子どもの頃、見ていたテレビアニメに登場する魔法使いは、どんな問題も魔法で解決してくれた。すっかり魅せられたわたしは『魔法使いになろう』と心に決め、小学三年か四年のある日『しょうらいの夢』という作文に魔法使いへの思いの丈を書き綴り、先生に提出した。
数日後、返却された作文には、先生のコメントが赤いペンで書き込まれた。正確な文章は忘れてしまったが、こんな内容だった。
「魔法使いなんて、夢のようなことを書いてはいけない」
「夢を書けと言ったのに、ほんとうの夢を書いたら否定されるのか!」と今なら反論したいところだが、先生の気持ちも理解できなくもない。もし自分が先生だったとして「魔法使いになりたい」と真剣に訴えてくる生徒がいたとしたら、どう答えるだろう。
「魔法使いになる為には……まず勉強しなくちゃね」と指導したところで、いつかは本当のことを知るときがくる。先生のように、クールにはねのけてあげるのも一種の愛情かもしれない。
ともかくわたしの魔法使いへの熱い気持ちは、このことによって砕け散った。
考えてみれば、子どもが魔法使いに憧れるのは当たり前だ。泣いて欲求を満たした幼児期を過ぎた後、ひたすら家や学校のルールに従って過ごし、たまにストレス解消したくとも、子どもにはそんな手段もない。
そこに現れた希望が魔法使いだ! いたいけな子どもからささやかな魔法使いの夢を取り上げるなんて……大人になっても思い出し腹立ちしてしまうわたしを許してほしい。

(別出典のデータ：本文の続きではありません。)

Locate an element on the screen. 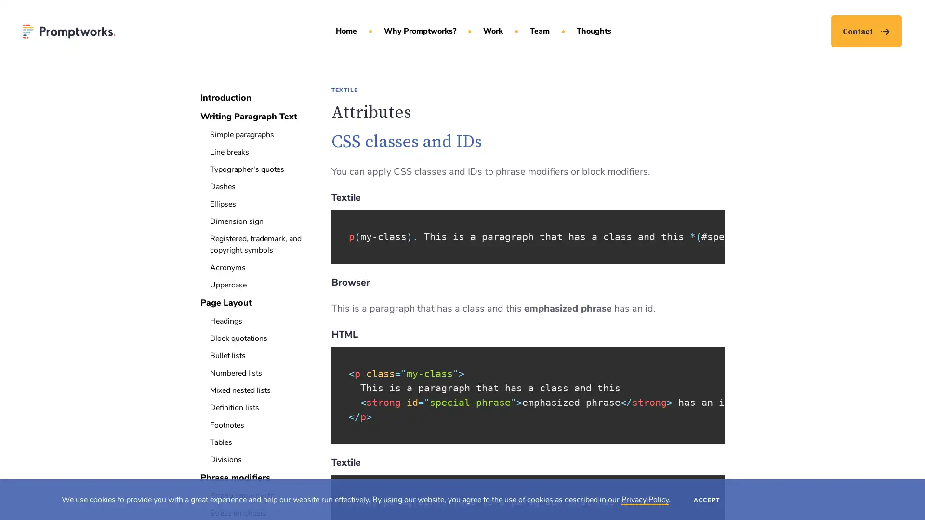  ACCEPT is located at coordinates (706, 499). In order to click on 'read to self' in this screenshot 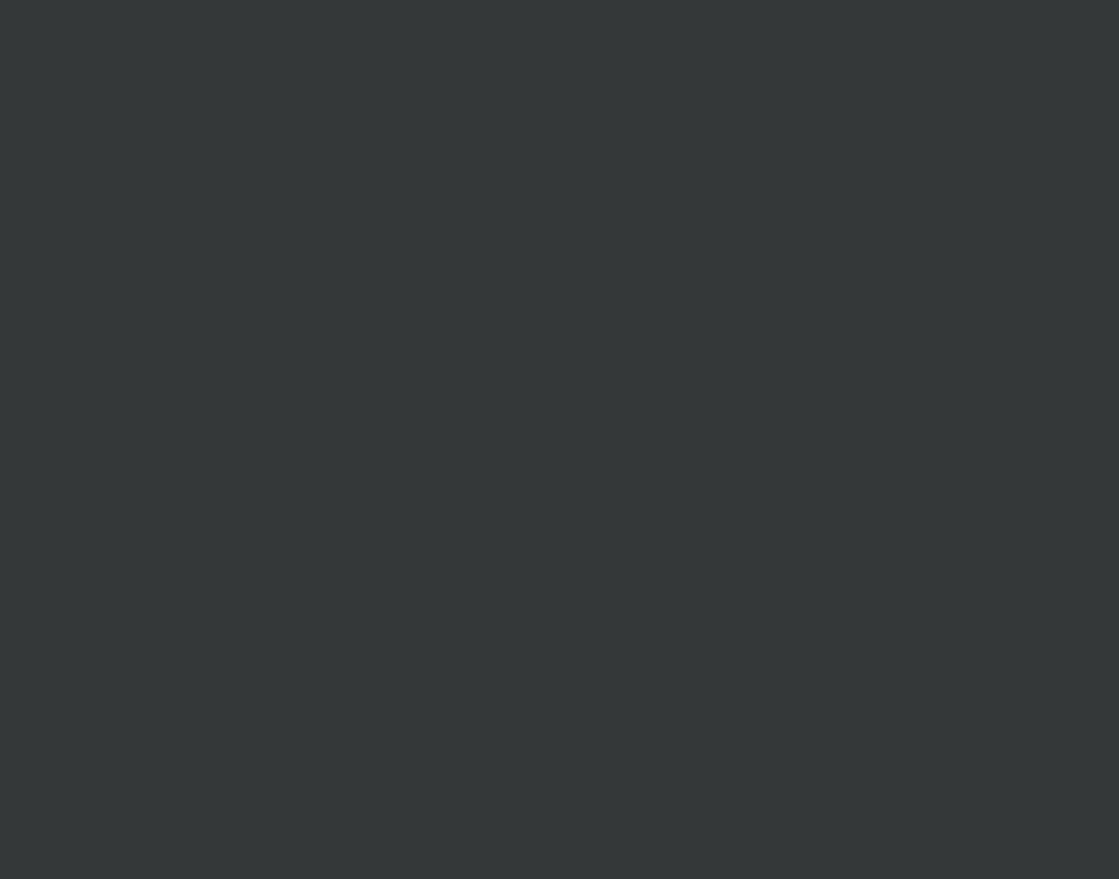, I will do `click(827, 164)`. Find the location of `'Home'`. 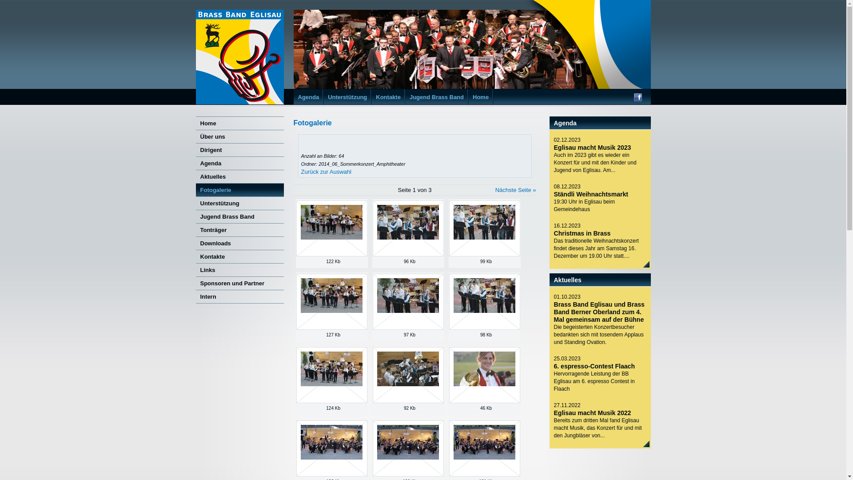

'Home' is located at coordinates (480, 97).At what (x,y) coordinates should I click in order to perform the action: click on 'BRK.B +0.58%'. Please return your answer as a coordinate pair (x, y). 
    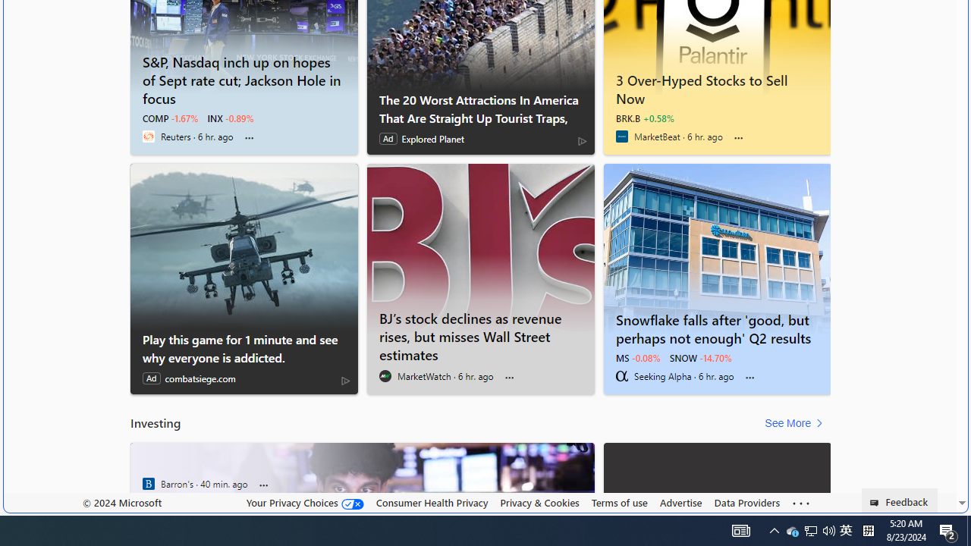
    Looking at the image, I should click on (644, 118). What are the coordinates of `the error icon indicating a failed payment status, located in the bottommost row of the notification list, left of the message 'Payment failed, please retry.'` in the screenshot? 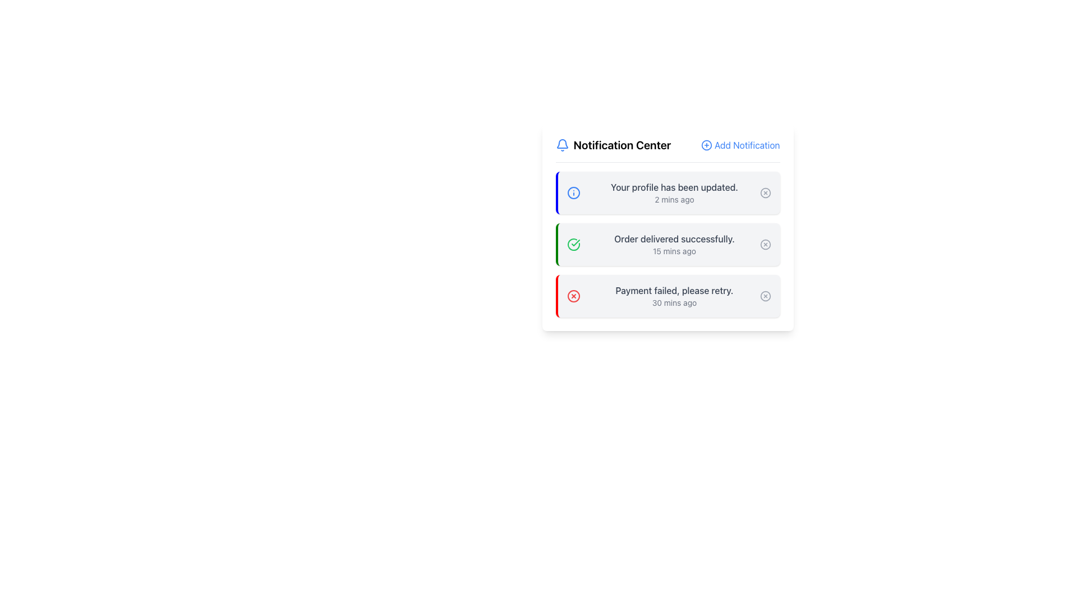 It's located at (573, 296). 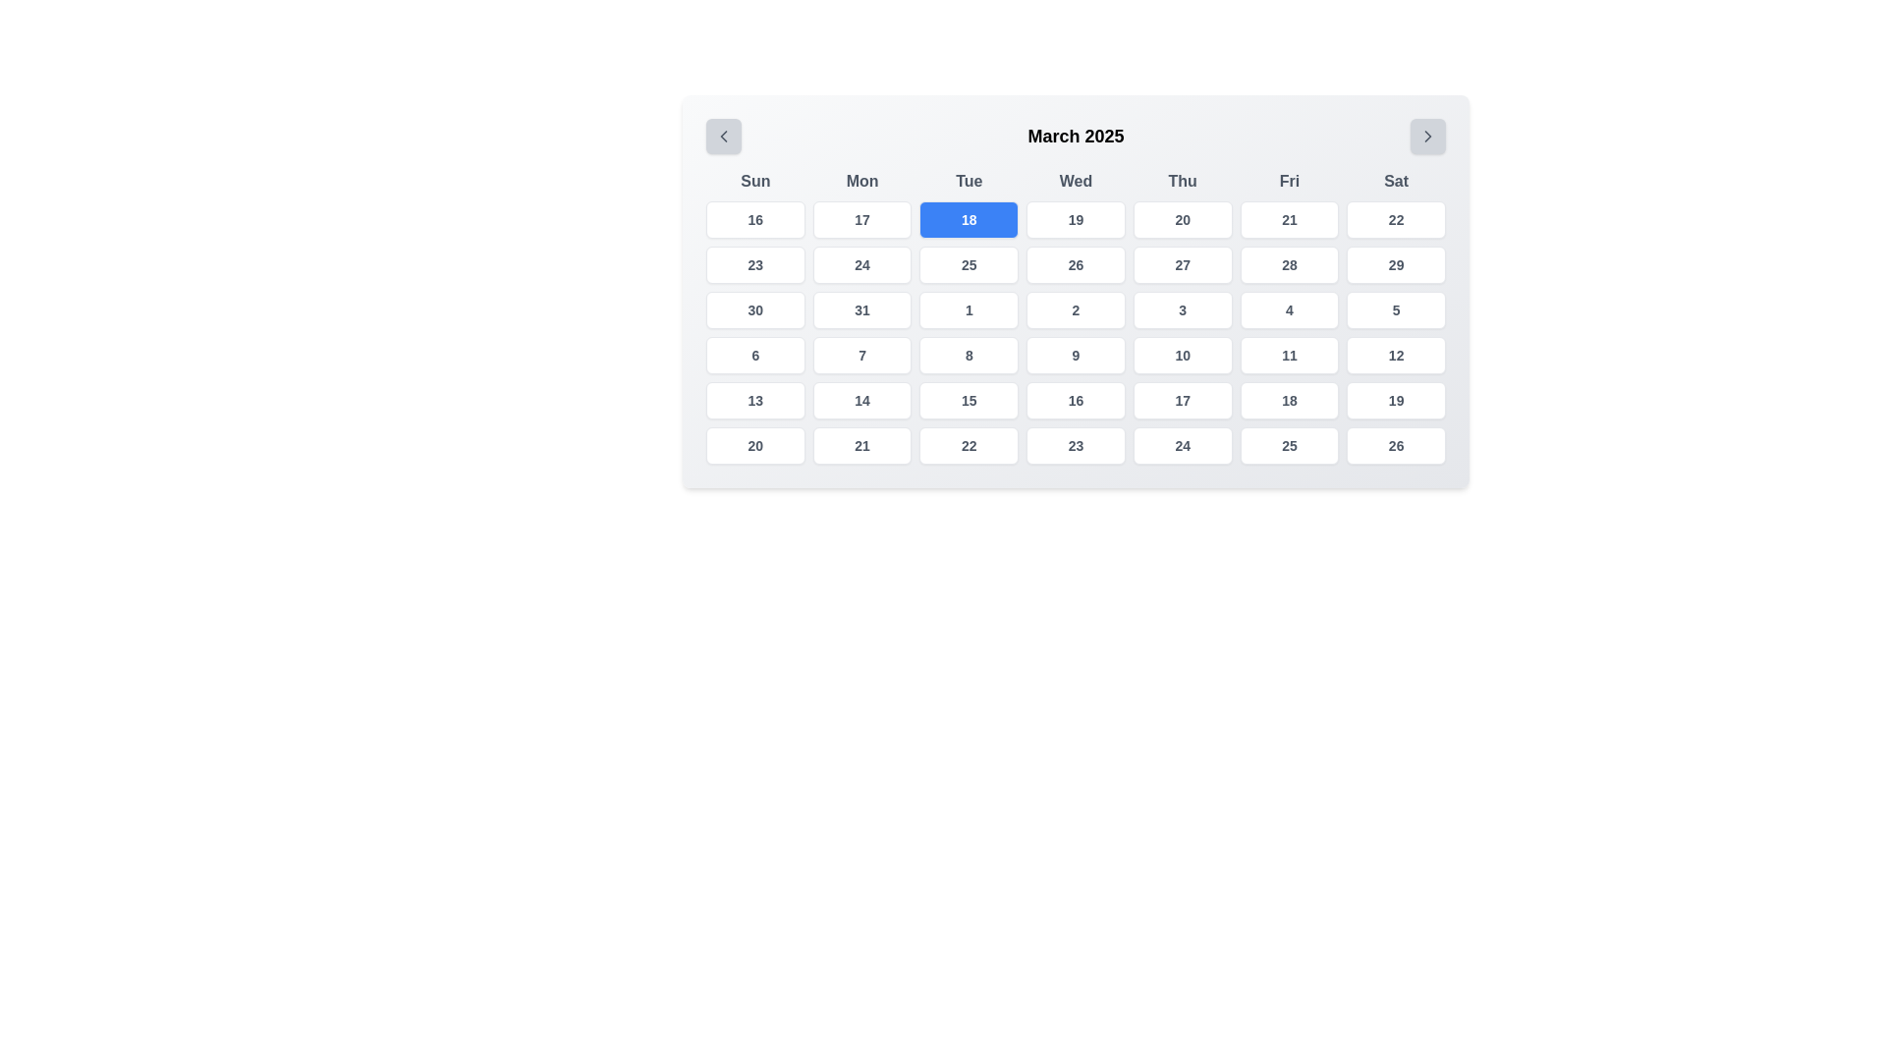 What do you see at coordinates (754, 309) in the screenshot?
I see `the date '30' displayed in the button-like grid cell located in the fourth row and first column of the calendar interface under the 'Sun' column` at bounding box center [754, 309].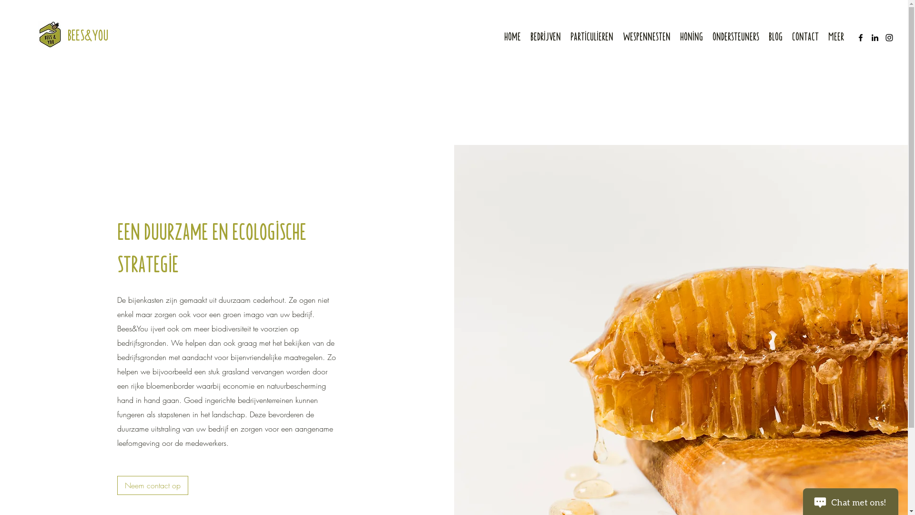 Image resolution: width=915 pixels, height=515 pixels. What do you see at coordinates (787, 35) in the screenshot?
I see `'Contact'` at bounding box center [787, 35].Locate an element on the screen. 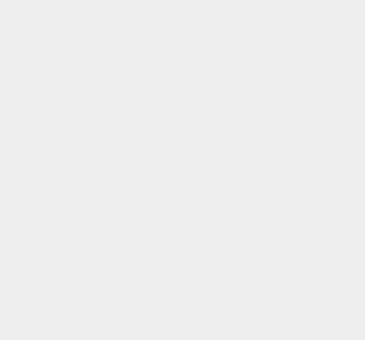  'Social Media Optimization' is located at coordinates (283, 311).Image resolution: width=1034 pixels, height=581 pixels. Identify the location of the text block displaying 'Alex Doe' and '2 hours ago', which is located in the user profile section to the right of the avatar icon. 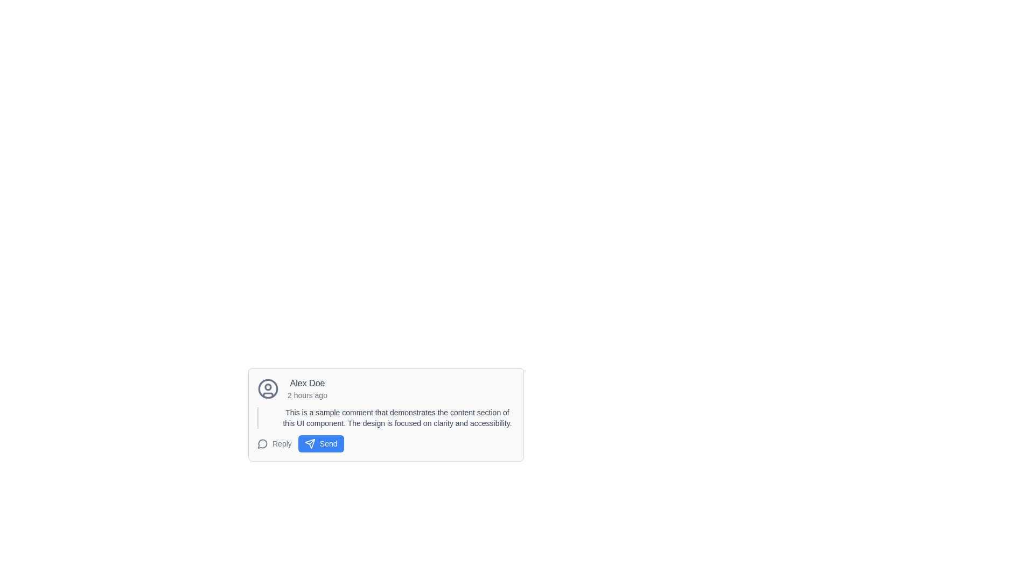
(307, 389).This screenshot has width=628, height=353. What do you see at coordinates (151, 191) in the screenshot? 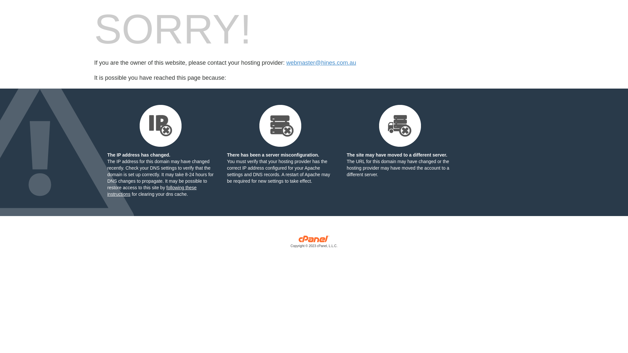
I see `'following these instructions'` at bounding box center [151, 191]. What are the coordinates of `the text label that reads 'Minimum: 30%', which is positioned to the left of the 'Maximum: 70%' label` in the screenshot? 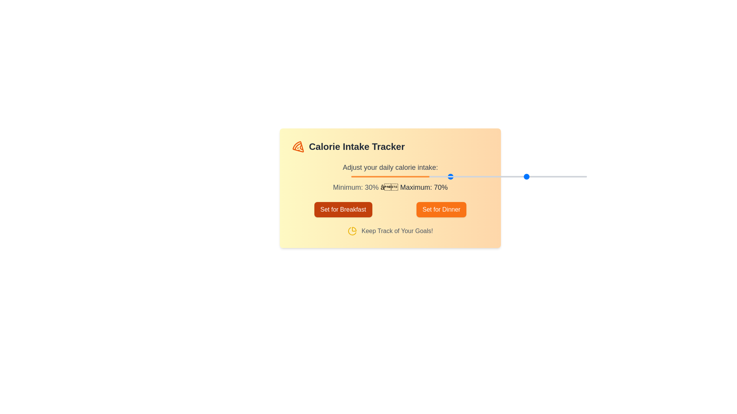 It's located at (355, 188).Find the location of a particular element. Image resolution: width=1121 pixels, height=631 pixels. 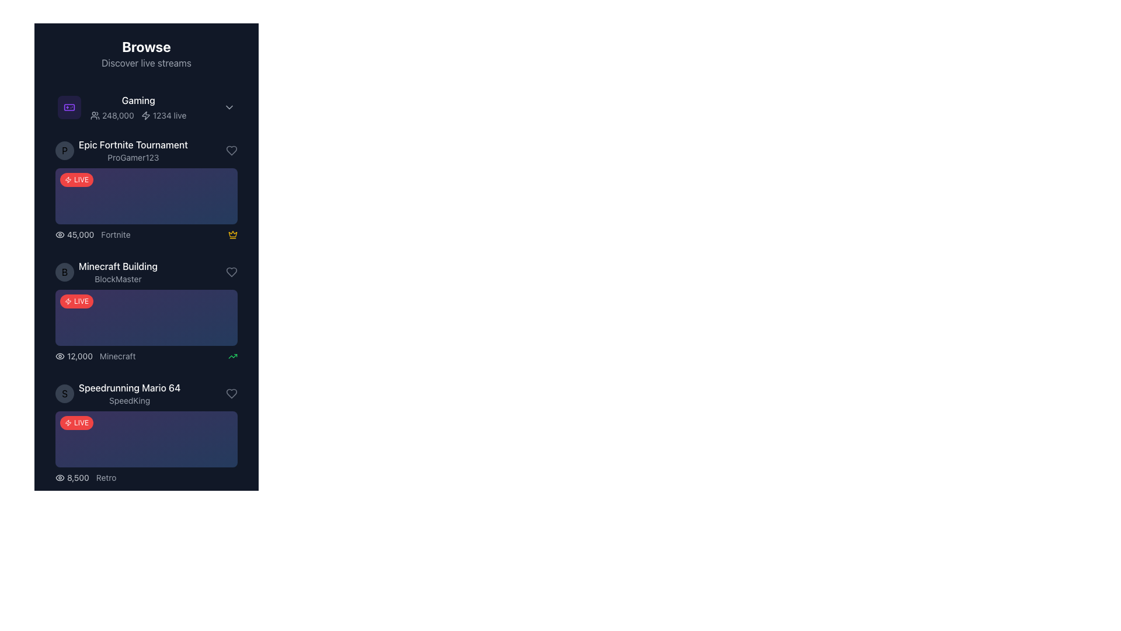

前段が長くなった。個人的な魔法使いへの気持ちを記したところで、本書である。
長く美しい栗色の髪を顔の左右で三つ編みにした少女、濃紺のワンピースに純白のエプロン、右手には長い竹箒。ザ・メイドスタイル。名前はマリィ。住まいはないらしく、住み込みの家政婦としてあちこちの家で働いている。マリィについてはいろいろと謎が多いが、ひとまず置いておく。
本書はミステリである。キャラが際立った人が次々に出てくるので、軽い気持ちでページをめくってしまうが、じっくり読めば「ん?」と引っかかるはずが、テンポの良さに油断してしまう。気づけば物語のかごの中に閉じ込められている。
本書に収められたのは、四つの中編。どれも犯罪が起こる場面から始まる、いわゆる倒叙もの。つまり犯人も動機も最初から読者には明かされている。犯人の犯行を証明するのが、美貌と美脚の警部・「八王子署の椿姫」こと椿木綾乃警部と、その部下の小山田聡介刑事のコンビ。
そしてマリィである。マリィの行く先々で殺人事件が起きる。別に魔法がそうさせるわけではなく、事件に引き寄せられる体質? なのかも。